- Opening Delimiter -

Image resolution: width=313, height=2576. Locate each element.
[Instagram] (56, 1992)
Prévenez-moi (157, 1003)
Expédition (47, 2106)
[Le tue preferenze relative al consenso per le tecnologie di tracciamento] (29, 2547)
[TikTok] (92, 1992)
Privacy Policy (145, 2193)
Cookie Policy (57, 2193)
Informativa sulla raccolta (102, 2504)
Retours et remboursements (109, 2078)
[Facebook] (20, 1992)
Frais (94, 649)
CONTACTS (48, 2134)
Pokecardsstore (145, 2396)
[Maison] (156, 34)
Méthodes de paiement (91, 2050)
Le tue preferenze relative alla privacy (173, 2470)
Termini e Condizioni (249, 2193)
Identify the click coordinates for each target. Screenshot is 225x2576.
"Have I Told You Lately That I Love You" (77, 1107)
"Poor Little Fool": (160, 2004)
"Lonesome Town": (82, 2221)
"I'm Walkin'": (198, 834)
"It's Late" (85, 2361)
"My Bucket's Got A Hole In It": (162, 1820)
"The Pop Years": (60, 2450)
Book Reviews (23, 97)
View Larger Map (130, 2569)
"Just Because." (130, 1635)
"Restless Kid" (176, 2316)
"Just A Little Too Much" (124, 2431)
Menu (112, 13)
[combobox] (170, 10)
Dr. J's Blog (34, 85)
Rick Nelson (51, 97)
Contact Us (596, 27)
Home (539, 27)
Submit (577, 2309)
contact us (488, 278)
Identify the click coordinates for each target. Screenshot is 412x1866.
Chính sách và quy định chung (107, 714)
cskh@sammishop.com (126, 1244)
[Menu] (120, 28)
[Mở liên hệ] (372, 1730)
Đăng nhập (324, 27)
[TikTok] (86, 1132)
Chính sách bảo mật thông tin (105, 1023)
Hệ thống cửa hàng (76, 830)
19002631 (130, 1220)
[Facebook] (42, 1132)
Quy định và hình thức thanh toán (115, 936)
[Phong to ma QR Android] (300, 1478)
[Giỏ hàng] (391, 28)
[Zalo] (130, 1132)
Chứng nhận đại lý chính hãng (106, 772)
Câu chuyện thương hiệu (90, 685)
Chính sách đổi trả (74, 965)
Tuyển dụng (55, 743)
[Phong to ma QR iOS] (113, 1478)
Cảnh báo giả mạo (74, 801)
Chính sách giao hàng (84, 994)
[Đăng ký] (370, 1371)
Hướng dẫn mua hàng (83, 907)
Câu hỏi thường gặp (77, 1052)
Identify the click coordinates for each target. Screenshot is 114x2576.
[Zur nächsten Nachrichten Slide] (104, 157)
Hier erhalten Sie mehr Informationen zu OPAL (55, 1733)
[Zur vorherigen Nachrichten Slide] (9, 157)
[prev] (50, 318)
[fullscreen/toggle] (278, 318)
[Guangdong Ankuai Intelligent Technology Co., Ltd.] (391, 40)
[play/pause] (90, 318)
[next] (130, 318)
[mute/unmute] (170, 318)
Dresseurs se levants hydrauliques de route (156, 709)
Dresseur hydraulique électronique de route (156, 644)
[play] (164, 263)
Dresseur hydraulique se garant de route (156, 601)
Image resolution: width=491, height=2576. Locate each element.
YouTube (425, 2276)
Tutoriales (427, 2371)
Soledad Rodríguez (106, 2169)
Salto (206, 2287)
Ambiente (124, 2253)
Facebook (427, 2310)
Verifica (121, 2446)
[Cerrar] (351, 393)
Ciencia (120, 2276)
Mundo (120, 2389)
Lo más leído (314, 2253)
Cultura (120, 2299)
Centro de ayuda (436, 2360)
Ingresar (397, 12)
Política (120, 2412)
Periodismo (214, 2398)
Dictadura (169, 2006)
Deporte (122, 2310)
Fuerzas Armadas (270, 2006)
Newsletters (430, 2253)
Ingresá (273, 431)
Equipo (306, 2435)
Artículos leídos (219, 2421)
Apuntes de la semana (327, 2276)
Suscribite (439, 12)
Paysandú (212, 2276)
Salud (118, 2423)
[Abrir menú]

- Closing Delimiter -

The only acceptable answer is the full set of entries, repeated exactly.

SOLUTION TO THIS TASK —
Image resolution: width=313, height=2576. Locate each element.
[Instagram] (56, 1992)
Prévenez-moi (157, 1003)
Expédition (47, 2106)
[Le tue preferenze relative al consenso per le tecnologie di tracciamento] (29, 2547)
[TikTok] (92, 1992)
Privacy Policy (145, 2193)
Cookie Policy (57, 2193)
Informativa sulla raccolta (102, 2504)
Retours et remboursements (109, 2078)
[Facebook] (20, 1992)
Frais (94, 649)
CONTACTS (48, 2134)
Pokecardsstore (145, 2396)
[Maison] (156, 34)
Méthodes de paiement (91, 2050)
Le tue preferenze relative alla privacy (173, 2470)
Termini e Condizioni (249, 2193)
Identify the click coordinates for each target. Screenshot is 225x2576.
"Have I Told You Lately That I Love You" (77, 1107)
"Poor Little Fool": (160, 2004)
"Lonesome Town": (82, 2221)
"I'm Walkin'": (198, 834)
"It's Late" (85, 2361)
"My Bucket's Got A Hole In It": (162, 1820)
"The Pop Years": (60, 2450)
Book Reviews (23, 97)
View Larger Map (130, 2569)
"Just Because." (130, 1635)
"Restless Kid" (176, 2316)
"Just A Little Too Much" (124, 2431)
Menu (112, 13)
[combobox] (170, 10)
Dr. J's Blog (34, 85)
Rick Nelson (51, 97)
Contact Us (596, 27)
Home (539, 27)
Submit (577, 2309)
contact us (488, 278)
Identify the click coordinates for each target. Screenshot is 412x1866.
Chính sách và quy định chung (107, 714)
cskh@sammishop.com (126, 1244)
[Menu] (120, 28)
[Mở liên hệ] (372, 1730)
Đăng nhập (324, 27)
[TikTok] (86, 1132)
Chính sách bảo mật thông tin (105, 1023)
Hệ thống cửa hàng (76, 830)
19002631 (130, 1220)
[Facebook] (42, 1132)
Quy định và hình thức thanh toán (115, 936)
[Phong to ma QR Android] (300, 1478)
[Giỏ hàng] (391, 28)
[Zalo] (130, 1132)
Chứng nhận đại lý chính hãng (106, 772)
Câu chuyện thương hiệu (90, 685)
Chính sách đổi trả (74, 965)
Tuyển dụng (55, 743)
[Phong to ma QR iOS] (113, 1478)
Cảnh báo giả mạo (74, 801)
Chính sách giao hàng (84, 994)
[Đăng ký] (370, 1371)
Hướng dẫn mua hàng (83, 907)
Câu hỏi thường gặp (77, 1052)
Identify the click coordinates for each target. Screenshot is 114x2576.
[Zur nächsten Nachrichten Slide] (104, 157)
Hier erhalten Sie mehr Informationen zu OPAL (55, 1733)
[Zur vorherigen Nachrichten Slide] (9, 157)
[prev] (50, 318)
[fullscreen/toggle] (278, 318)
[Guangdong Ankuai Intelligent Technology Co., Ltd.] (391, 40)
[play/pause] (90, 318)
[next] (130, 318)
[mute/unmute] (170, 318)
Dresseurs se levants hydrauliques de route (156, 709)
Dresseur hydraulique électronique de route (156, 644)
[play] (164, 263)
Dresseur hydraulique se garant de route (156, 601)
Image resolution: width=491, height=2576. Locate each element.
YouTube (425, 2276)
Tutoriales (427, 2371)
Soledad Rodríguez (106, 2169)
Salto (206, 2287)
Ambiente (124, 2253)
Facebook (427, 2310)
Verifica (121, 2446)
[Cerrar] (351, 393)
Ciencia (120, 2276)
Mundo (120, 2389)
Lo más leído (314, 2253)
Cultura (120, 2299)
Centro de ayuda (436, 2360)
Ingresar (397, 12)
Política (120, 2412)
Periodismo (214, 2398)
Dictadura (169, 2006)
Deporte (122, 2310)
Fuerzas Armadas (270, 2006)
Newsletters (430, 2253)
Ingresá (273, 431)
Equipo (306, 2435)
Artículos leídos (219, 2421)
Apuntes de la semana (327, 2276)
Suscribite (439, 12)
Paysandú (212, 2276)
Salud (118, 2423)
[Abrir menú]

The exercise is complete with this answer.